L’Uomo nel Buddhismo

The West has traditionally considered Buddhism as the religion of nothingness: a renunciation of life and its struggle, a cosmic suicide by virtue of which, in a pall of suffering, all appearances dissolve into nirvana. However, few asked themselves if this nothingness was not indeed the fullness of being, or the very essence of being as opposed to the flowing of forms, eternity versus time. Nothing can be created on nothing, no philosophy, no religion, no civilization. But it is with Buddhism that man in India seems to become aware of his power and of his infinite abilities which place him above all gods. Lord of the earth and of the skies.

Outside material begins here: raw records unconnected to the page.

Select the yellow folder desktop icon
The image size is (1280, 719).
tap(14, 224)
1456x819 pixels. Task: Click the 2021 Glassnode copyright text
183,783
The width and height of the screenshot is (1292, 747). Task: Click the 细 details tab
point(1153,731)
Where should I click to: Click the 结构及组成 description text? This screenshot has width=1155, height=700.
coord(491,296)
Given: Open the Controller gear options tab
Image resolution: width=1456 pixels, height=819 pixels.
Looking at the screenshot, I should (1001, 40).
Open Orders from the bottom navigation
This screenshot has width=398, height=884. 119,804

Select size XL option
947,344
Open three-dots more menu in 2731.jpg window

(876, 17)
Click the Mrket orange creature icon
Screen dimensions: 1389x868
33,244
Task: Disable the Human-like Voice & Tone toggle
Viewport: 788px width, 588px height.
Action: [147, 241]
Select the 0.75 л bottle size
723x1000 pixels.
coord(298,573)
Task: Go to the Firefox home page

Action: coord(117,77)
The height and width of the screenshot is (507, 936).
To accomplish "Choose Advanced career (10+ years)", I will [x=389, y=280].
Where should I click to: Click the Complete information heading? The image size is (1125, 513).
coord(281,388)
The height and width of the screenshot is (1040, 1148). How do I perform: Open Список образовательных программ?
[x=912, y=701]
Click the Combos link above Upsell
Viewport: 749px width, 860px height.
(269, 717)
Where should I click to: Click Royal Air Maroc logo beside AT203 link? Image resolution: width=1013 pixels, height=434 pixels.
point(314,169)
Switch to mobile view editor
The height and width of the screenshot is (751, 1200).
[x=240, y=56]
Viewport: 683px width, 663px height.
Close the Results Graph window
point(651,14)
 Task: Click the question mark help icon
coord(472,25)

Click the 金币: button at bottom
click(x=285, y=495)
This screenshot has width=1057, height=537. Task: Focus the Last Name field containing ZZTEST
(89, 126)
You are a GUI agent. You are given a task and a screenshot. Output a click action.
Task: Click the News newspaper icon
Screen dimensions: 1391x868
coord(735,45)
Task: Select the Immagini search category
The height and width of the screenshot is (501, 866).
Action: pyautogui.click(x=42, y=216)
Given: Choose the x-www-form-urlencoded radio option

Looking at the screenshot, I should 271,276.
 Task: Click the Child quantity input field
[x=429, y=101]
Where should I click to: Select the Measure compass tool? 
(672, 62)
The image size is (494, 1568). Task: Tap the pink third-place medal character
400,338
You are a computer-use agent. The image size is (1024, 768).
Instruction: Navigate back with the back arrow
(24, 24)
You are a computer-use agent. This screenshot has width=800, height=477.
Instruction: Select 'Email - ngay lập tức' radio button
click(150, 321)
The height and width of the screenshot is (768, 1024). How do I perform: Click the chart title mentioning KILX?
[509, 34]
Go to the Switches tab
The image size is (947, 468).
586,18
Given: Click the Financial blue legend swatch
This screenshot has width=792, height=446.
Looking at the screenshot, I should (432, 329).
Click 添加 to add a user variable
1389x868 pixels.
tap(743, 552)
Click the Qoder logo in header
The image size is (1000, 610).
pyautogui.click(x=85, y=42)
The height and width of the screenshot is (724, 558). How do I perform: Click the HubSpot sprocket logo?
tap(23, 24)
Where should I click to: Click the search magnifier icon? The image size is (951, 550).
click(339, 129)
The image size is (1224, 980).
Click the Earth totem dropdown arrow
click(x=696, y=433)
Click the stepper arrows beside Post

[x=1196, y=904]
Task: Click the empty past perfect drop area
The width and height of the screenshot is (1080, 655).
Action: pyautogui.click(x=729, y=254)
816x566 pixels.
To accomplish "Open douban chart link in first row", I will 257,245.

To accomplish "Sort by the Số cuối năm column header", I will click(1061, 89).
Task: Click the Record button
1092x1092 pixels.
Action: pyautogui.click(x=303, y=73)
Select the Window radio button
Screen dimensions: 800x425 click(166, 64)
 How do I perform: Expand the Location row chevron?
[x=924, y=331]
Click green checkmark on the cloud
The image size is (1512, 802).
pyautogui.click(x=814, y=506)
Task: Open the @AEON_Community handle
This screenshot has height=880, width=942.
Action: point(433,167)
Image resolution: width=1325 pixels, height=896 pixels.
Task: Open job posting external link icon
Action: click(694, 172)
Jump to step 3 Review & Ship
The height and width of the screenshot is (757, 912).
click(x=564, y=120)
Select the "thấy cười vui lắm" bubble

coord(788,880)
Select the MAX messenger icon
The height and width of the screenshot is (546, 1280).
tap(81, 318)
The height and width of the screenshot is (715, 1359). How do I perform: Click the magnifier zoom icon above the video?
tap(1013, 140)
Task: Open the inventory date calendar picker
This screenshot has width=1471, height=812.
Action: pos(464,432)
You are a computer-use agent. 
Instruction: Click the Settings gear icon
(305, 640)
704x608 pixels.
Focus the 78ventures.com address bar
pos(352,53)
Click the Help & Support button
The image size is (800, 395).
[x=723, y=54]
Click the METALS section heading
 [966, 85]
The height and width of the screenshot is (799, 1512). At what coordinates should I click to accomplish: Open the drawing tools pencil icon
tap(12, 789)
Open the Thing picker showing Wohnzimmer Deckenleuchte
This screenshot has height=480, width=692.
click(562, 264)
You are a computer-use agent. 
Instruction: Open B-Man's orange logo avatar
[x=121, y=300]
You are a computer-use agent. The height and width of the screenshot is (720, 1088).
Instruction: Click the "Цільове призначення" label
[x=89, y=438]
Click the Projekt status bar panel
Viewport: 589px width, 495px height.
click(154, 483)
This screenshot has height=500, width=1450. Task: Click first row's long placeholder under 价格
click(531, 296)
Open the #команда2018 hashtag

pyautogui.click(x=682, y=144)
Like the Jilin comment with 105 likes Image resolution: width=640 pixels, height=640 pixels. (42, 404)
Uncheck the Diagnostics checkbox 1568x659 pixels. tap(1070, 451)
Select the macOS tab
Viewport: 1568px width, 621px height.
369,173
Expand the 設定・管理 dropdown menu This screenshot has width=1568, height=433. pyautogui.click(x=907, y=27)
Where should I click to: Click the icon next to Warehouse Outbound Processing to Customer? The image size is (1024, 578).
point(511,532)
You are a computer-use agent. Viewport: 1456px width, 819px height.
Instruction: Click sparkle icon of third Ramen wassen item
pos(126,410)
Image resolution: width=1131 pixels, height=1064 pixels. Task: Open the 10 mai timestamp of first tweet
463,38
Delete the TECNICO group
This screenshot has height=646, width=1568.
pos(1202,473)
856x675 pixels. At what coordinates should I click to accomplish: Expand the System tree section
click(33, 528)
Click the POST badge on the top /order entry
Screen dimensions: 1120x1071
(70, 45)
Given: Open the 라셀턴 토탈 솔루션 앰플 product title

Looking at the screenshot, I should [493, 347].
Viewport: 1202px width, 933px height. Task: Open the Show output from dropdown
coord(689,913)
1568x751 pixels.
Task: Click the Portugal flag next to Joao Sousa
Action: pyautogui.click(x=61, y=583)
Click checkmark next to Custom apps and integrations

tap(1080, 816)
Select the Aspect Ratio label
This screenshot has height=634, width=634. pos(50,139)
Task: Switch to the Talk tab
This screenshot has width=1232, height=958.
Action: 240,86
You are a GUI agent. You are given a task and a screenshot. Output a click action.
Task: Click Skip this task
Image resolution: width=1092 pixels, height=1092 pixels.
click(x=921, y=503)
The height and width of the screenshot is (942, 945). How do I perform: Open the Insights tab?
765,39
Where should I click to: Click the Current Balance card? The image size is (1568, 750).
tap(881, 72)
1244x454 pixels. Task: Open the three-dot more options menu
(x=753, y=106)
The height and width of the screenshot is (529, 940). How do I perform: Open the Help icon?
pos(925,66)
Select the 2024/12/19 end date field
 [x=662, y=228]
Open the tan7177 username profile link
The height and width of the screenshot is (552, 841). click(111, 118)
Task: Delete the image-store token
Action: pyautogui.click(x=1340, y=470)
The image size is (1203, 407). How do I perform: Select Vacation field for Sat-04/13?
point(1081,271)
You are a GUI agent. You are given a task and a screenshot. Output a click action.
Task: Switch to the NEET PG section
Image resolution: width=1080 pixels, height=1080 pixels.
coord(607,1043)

That error of perspective was due to the monastic interpretation of Buddhism which Western philology had taken at face value. And yet religion does not live in monasteries, but in the crowds. It does not prosper in churches, but in the spirit of the faithful – an amorous and harmonious correspondence between the eternal and the temporal by which revelation passes into life, and God almost seems to gain from the experience of this mankind that laboriously, day by day, discovers new horizons both within and without itself.

 

It was not the Buddhism of monasteries that conquered Asia, but that peculiar Buddhism which softened through contact with suffering men, and which replaced the ascetic’s personal salvation with compassion and empathy for all that lives – for where there is life there are suffering and the inexorable distress of death. The West discovered man through science, India discovered him through suffering. And in India man recovered awareness of himself as a suffering being who knows he is suffering. Only then does he cease to be an abstraction and become a person. In the experience and awareness of his sorrow man joins a brotherhood; he no longer thinks of himself, but he is ennobled in the ardor of a universal love, in the sweetness of an empathy embracing all the miserable and suffering beings. Man then comes down from the cold skies of theology to the reality of daily life. Not only does Buddhism conquer the Indian crowds, it also becomes apostolical. Its missionaries climb mountains and sail the seas in order to spread their word of love. The monk of early Buddhism becomes a Bodhisattva, i.e. man-god. Man-god because man is sublimed into spiritual heights which the gods themselves cannot attain, above all because he is a creature of love – love that means self-sacrifice for oneself and the others. Love is the statement of one’s own humanity through self-renunciation, an aspiration to eternity which remains voluntarily unattained, for the desire to save others goes through one’s own suffering. With this new ideal India is moved to pity. Its thought had reached the highest speculations, but had negated man, who was not even the shadow of a dream, just the shadow of an error – a cosmic, fatal error, darkness which only enlightenment can dispel with its flashing light. Such a new concept of man causes a revolution in life and culture. India opens up to foreign influences, it accepts and assimilates every human experience.

2017-Tucci-01-foto

India’s contact with Alexander’s and his successors’ Greece gives its constructs a clearer and more defined shape. The Bodhisattva is not just someone who loves and sacrifices himself, but also someone who fights – a hero, a warrior in body armor, armed with that perseverance without which no fight can be won. It is a hard struggle against the most formidable enemies, those living within ourselves, which were born with us and which we inherited as companions from that great mystery that was emptiness and which originated life. This struggle against the forces rising from the abyss of the individual and collective unconscious needs just one weapon: concentration. Man must not be distracted, he must not look outwards but inwards. He must not let himself be dominated by passion, he must overcome passion. And so the artistic type of the Buddha and of the Bodhisattva is born, the eyes looking inside, not outside, the expression concentrated and serene, like a clear sky after the storm. Around these figures the tumult of life is not negated or condemned, but accepted and pacified: large crowds pray, rejoice, fight, and like waves of life they break around these heroes of sanctity who seem to belong to another world. And the Ajanta painting was born, not hieratic, conventional, abstract, but alive and tumultuous; possibly overelaborate like everything in India: the jungle on the earth is often mirrored in the creations of its spirit, with all the contradictions, contrasts, incongruities of a much too luxuriant growth. Along with sculpture and painting, poetry too is revived. No longer epic or mythological drama, it is not the lyricism of the ancient chants of monks and nuns either, in which primitive Buddhism had indulged in contemplative abandonment. It is Asvaghosa’s and Aryasura’s poetry in which man’s weaknesses and achievements, his contrasting good and evil, constitute the dominant note.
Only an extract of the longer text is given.